Pocos creyeron en su momento que
lo conseguiría, pero la verdad es que con el paso del tiempo su descubrimiento
cambió el mundo.
La verdad es que la idea no tenía
nada de original.
En realidad su logro,
insignificante en sí mismo, fue el de plantear que los recuerdos, la información
de la que disponemos acerca de nosotros mismo o de los demás, es simple
energía...
Lo hizo pensando en el cuidado:
un hecho trivial, tan cotidiano, que pasaba desapercibido.
Siglos atrás sus métodos teóricos
habrían sido revolucionarios, pero en el momento de construir su teoría… se
limitó a copiar lo que otros aplicaban en cosas mucho más importantes en
apariencia: la luz de las estrellas, la velocidad de los cometas, el chocar y
entrechocar de los electrones…
Quizá por ello, cuando anticipó
el camino de descubrimiento que quería emprender, muchos dudaron de su
preparación y le tildaron de: “pretencioso”.
Guardó aquella palabra como un
regalo. Sabía que en ella residía la fuerza que le haría no abandonar.

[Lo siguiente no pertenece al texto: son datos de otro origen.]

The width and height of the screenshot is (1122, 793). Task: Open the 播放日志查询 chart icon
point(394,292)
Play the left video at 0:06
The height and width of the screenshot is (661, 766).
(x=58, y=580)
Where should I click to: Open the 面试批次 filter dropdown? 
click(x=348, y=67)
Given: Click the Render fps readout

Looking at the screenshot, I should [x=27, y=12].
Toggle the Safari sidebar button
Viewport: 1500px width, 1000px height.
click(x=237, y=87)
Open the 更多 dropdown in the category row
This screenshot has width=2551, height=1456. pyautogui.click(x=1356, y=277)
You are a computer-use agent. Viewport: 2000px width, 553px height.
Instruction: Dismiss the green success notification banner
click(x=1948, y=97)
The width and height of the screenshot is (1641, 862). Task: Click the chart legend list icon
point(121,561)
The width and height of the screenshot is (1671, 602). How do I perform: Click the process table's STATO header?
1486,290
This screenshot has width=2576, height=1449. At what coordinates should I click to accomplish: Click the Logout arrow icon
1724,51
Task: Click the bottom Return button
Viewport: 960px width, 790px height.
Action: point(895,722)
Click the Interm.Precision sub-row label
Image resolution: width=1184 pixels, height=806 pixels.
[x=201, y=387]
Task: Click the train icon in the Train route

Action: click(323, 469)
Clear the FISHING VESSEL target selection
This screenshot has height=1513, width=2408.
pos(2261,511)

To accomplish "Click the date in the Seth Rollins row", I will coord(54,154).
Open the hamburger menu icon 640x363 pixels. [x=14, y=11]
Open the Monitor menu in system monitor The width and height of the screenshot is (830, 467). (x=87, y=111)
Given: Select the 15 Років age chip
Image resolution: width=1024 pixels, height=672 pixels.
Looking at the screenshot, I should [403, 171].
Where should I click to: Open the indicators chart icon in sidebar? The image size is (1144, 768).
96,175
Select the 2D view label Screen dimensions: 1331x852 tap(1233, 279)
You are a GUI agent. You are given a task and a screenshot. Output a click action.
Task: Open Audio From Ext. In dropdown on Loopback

Pensó
mucho en aquella palabra; Pretencioso “Presuntuoso,
que pretende ser más de lo que es”.
Curiosamente él sabía lo que era:
un cuidador de gentes, algo desde luego nada pretencioso.
Alguien que había visto morir,
llorar, ganar, perder, abandonarse, intoxicarse, amamantar, lavar, peinar,
ocultar y mostrar, dormir, comer y vomitar, mear y cagar, arrodillarse y matar,
humillarse, humillar, dejarse caer, respirar y estornudar, tragar los mocos y
escupir al cielo…
Ni él ni el cuidado eran
pretenciosos, si uno se cuida pretenciosamente al final muere: ese era un hecho
que había aprendido con el tiempo.
Aún recordaba las excusas que
pusieron aquellos a quienes pidió que les acompañara en su viaje: “excusas”,
una palabra curiosa para definir la mentira de no saber decir que “no”.
El problema de ese “no” es su
justificación, ahí es donde la excusa se hace necesaria, pues la verdad suele
ser molesta o incomoda de aceptar.
Pero ya había recibido estocadas
y estocadas de excusas en su vida, normalmente por gente que con el tiempo se
habían sentado en su piedra al lado del camino y le habían visto continuar
caminando.
Hoy, si miraba atrás, ya ni
siquiera los distinguía en la distancia: como dijera cierto juglar eran los “muertos
de su felicidad”, la felicidad de no haberse sentado y continuar caminando.